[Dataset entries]
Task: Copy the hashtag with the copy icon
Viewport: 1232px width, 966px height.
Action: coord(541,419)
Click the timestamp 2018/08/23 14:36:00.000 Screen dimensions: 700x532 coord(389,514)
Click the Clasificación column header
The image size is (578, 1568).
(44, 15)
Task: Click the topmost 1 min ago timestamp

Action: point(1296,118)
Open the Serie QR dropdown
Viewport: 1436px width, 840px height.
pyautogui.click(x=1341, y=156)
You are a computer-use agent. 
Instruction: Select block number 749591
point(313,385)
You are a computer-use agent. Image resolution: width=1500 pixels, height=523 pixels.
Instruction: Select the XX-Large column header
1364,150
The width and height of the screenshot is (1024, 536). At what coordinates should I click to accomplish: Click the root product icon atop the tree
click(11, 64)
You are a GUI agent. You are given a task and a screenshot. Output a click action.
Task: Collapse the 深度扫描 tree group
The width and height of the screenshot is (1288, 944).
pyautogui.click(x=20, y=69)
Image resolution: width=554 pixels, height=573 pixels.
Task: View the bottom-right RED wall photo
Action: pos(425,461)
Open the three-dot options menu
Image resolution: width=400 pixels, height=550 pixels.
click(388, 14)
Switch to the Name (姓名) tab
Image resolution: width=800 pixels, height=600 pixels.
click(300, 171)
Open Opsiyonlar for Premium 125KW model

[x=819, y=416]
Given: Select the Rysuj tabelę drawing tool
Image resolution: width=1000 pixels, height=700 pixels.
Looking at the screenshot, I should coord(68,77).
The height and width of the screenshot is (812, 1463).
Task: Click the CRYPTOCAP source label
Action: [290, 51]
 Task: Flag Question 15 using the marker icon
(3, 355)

▶ [To do]
The lines holding the word "agent" are the answer. Find them in the entries and copy them.

▶ [Answer to the problem]
You are a computer-use agent. 
You are a computer-use agent. Image resolution: width=1500 pixels, height=523 pixels.
You are a GUI agent. You are given a task and a screenshot. Output a click action.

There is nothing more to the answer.